Sin embargo, los elementos pulsionales, los deseos y miedos que forman parte de cada uno, están presentes desde el nacimiento. Para la teoría psicoanalítica de Melanie Klein, si bien en la infancia dichos elementos pueden no ser conscientes pueden encontrarse simbolizadas en la generación de fantasías. De este modo, las fantasías inconscientes actúan como método de expresión de los instintos básicos y las angustias, proyectándose éstos en el juego y dirigiendo en gran medida la actitud y la conducta infantil.

En este aspecto, una de las contribuciones más valoradas por parte de la teoría psicoanalítica de Melanie Klein es la introducción del juego simbólico como método de evaluación y trabajo con menores. Para Klein, el juego es un método de comunicación en el que el infante exterioriza sus inquietudes y deseos primigenios de forma indirecta.
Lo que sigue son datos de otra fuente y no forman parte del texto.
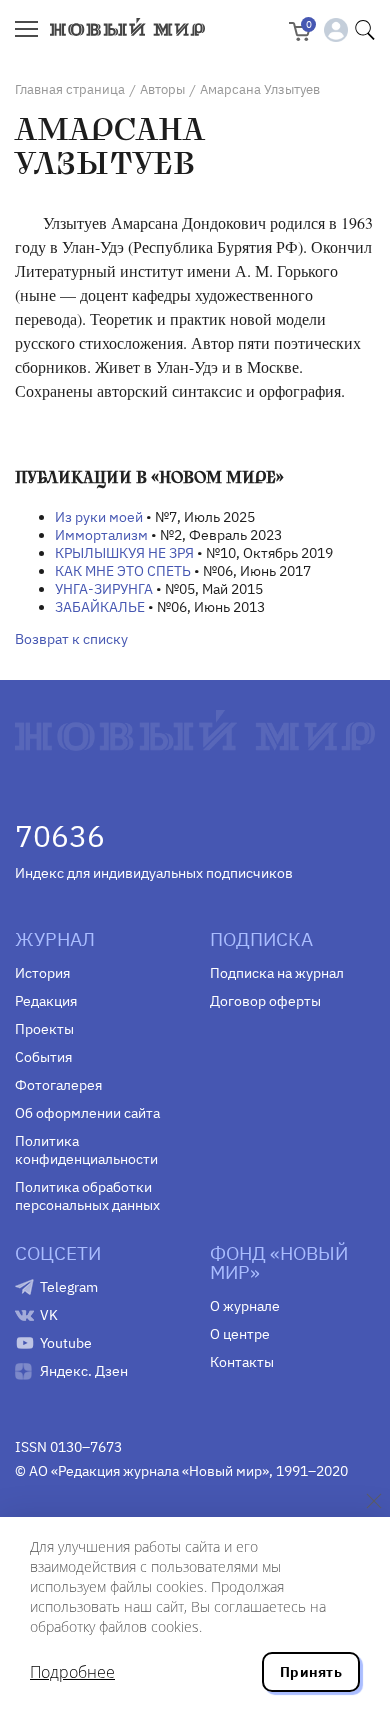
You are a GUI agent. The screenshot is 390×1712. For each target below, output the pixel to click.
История (42, 973)
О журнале (245, 1306)
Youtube (66, 1343)
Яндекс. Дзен (84, 1371)
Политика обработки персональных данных (87, 1196)
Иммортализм (101, 535)
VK (49, 1315)
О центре (240, 1334)
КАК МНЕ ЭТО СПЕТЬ (123, 571)
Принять (311, 1672)
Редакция (46, 1001)
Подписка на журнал (277, 973)
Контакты (242, 1362)
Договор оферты (265, 1001)
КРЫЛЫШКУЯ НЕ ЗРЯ (124, 553)
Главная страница (70, 89)
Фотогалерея (58, 1085)
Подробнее (72, 1672)
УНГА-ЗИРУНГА (104, 589)
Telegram (69, 1287)
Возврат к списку (71, 639)
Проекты (44, 1029)
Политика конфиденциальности (86, 1150)
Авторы (162, 89)
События (43, 1057)
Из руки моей (99, 517)
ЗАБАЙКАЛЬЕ (100, 607)
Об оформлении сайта (87, 1113)
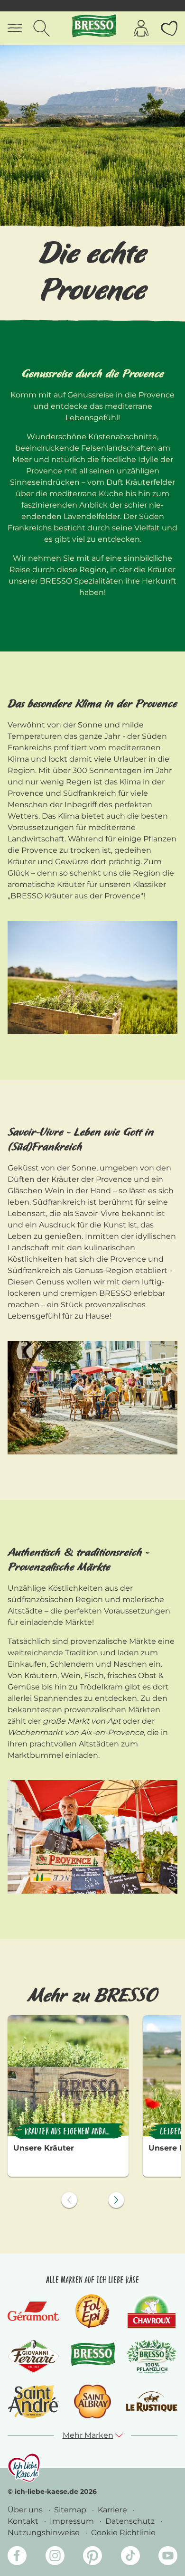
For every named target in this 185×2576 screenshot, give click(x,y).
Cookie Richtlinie (123, 2532)
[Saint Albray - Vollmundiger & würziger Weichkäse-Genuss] (92, 2401)
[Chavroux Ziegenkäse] (152, 2311)
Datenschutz (131, 2521)
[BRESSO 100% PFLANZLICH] (151, 2356)
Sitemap (71, 2509)
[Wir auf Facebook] (17, 2557)
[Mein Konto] (141, 28)
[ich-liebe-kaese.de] (24, 2467)
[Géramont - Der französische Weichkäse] (33, 2311)
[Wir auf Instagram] (55, 2557)
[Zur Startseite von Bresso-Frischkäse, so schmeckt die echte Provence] (93, 28)
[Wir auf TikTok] (130, 2557)
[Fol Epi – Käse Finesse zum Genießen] (92, 2311)
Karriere (113, 2509)
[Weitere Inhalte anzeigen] (116, 2200)
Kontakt (24, 2521)
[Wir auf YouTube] (167, 2557)
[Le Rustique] (151, 2401)
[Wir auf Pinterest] (92, 2557)
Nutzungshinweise (45, 2532)
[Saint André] (33, 2401)
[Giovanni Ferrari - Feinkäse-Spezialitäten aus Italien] (33, 2356)
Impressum (73, 2521)
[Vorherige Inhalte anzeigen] (69, 2200)
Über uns (26, 2509)
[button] (93, 2435)
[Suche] (41, 28)
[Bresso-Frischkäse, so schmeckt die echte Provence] (93, 2356)
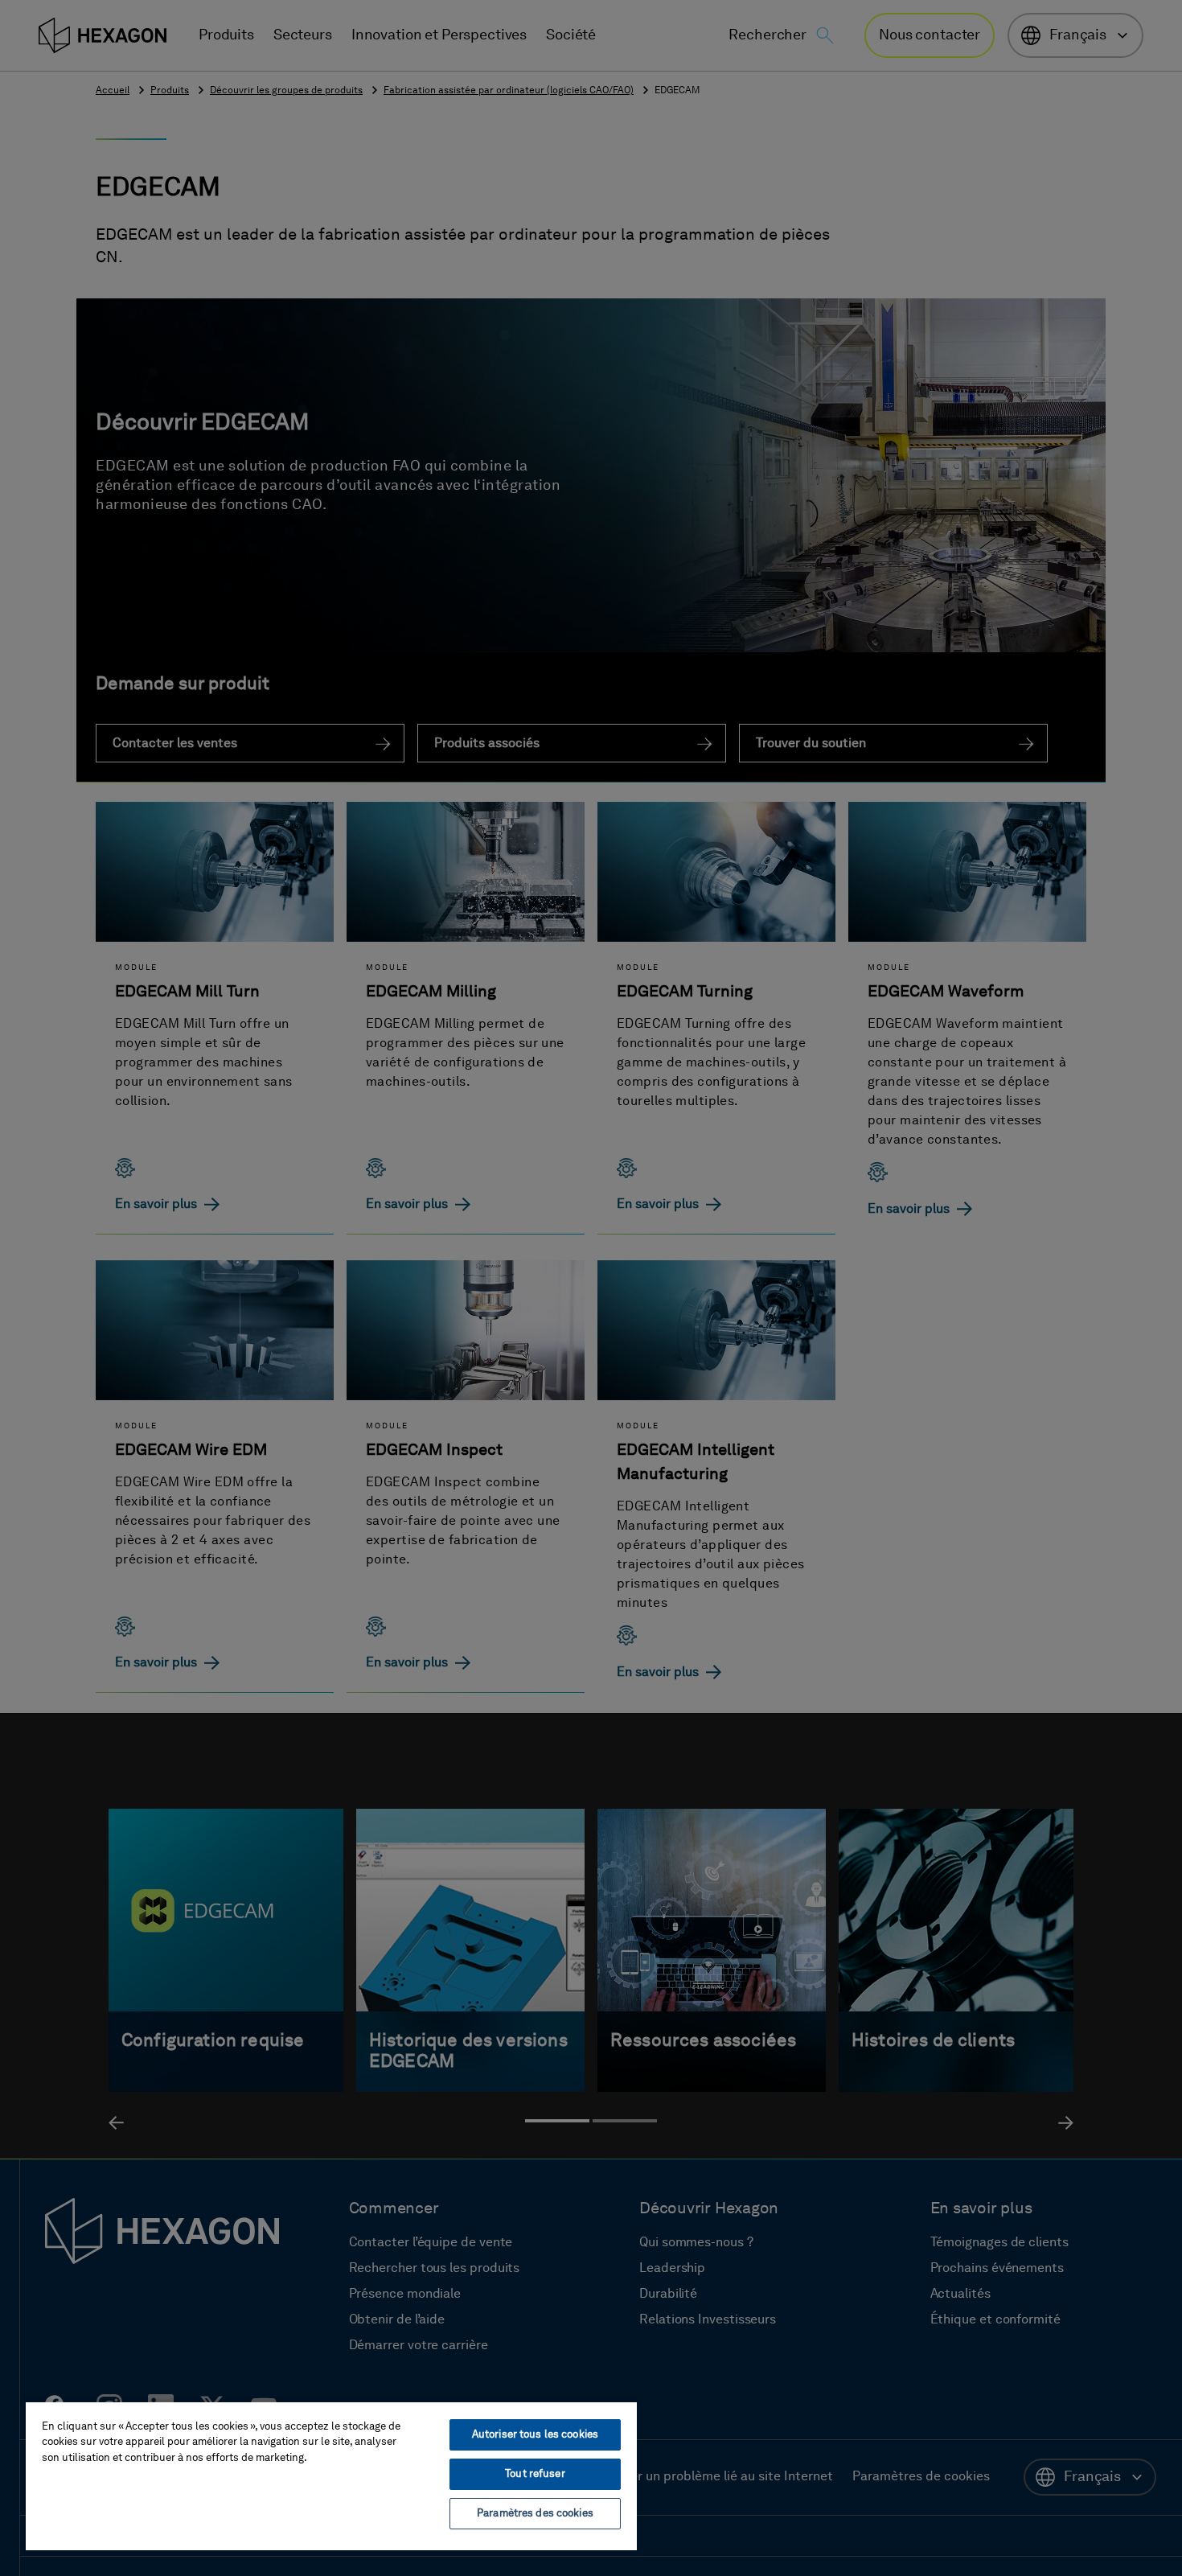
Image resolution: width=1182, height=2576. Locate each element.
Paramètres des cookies (535, 2513)
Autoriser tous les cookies (535, 2435)
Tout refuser (535, 2474)
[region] (331, 2475)
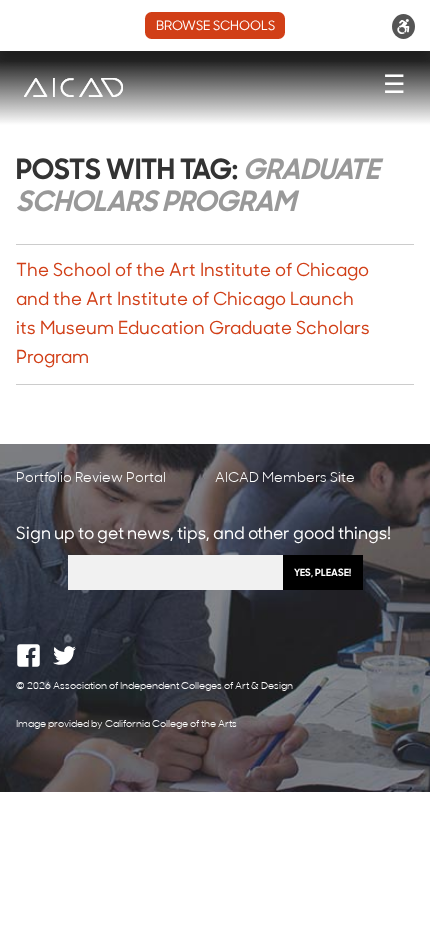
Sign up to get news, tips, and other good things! (203, 534)
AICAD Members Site (285, 478)
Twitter (64, 655)
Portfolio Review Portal (91, 478)
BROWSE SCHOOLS (215, 26)
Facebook (28, 655)
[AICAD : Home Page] (73, 87)
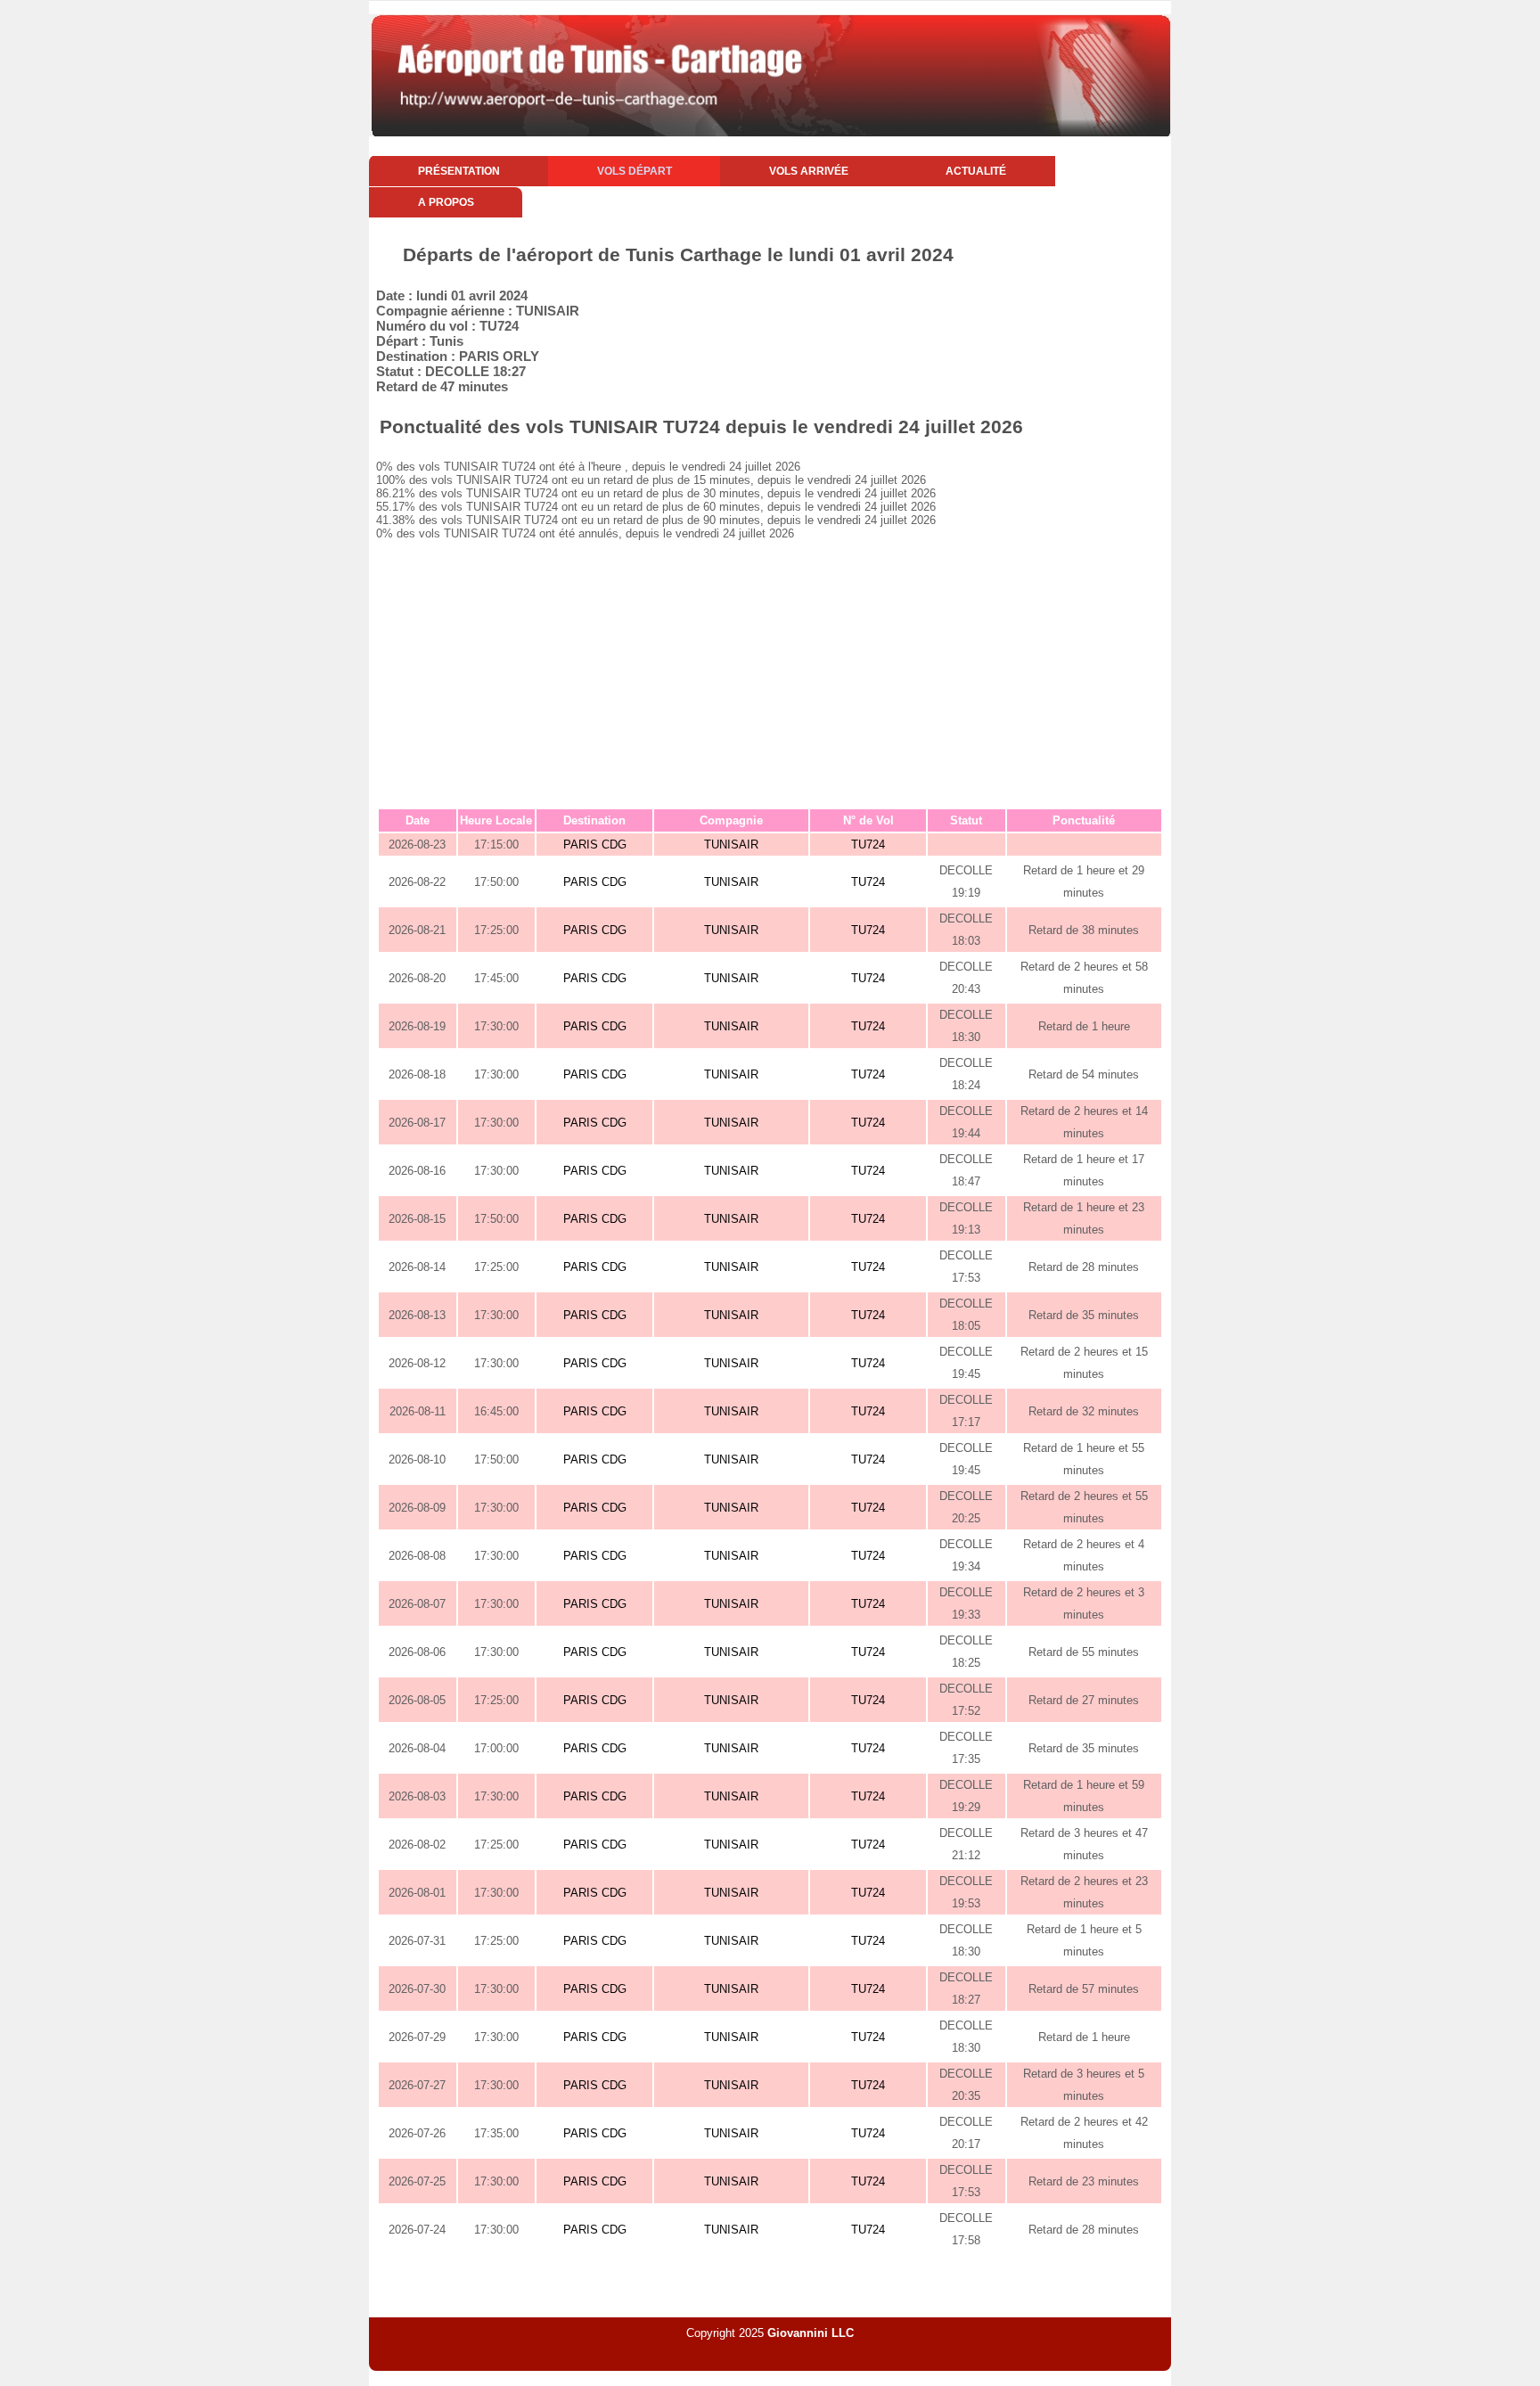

De este modo, analizando el simbolismo encerrado en el proceso de juego es posible observar las fantasías inconscientes que rigen la conducta del niño de un modo análogo al empleado en los métodos de asociación libre aplicados en adultos.

A la hora de utilizar el juego simbólico es muy importante el setting o ajuste de la situación, es decir tener en cuenta que la necesidad de que las sesiones, el tipo de mobiliario y juguetes sean adecuados para el niño de manera que no le venga impuesto como debe jugar. El niño debe escoger aquellos juguetes que quiera utilizar por sí mismo, pudiendo a través de ellos expresar de forma libre sus miedos, angustias y deseos.

Referencias bibliográficas:

  • Almendro, M.T. (2012). Psicoterapias. Manual CEDE de Preparación PIR, 06. CEDE: Madrid.
  • Corral, R. (2003). Historia de la Psicología: apuntes para su estudio. Editorial Félix Varela. La Habana.
  • Klein, M. (1971). Principios del análisis infantil. Buenos Aires: Paidós.
  • Klein, M. (1988). Envidia y gratitud y otros trabajos. Obras completas. Volumen 3. Barcelona: Paidós.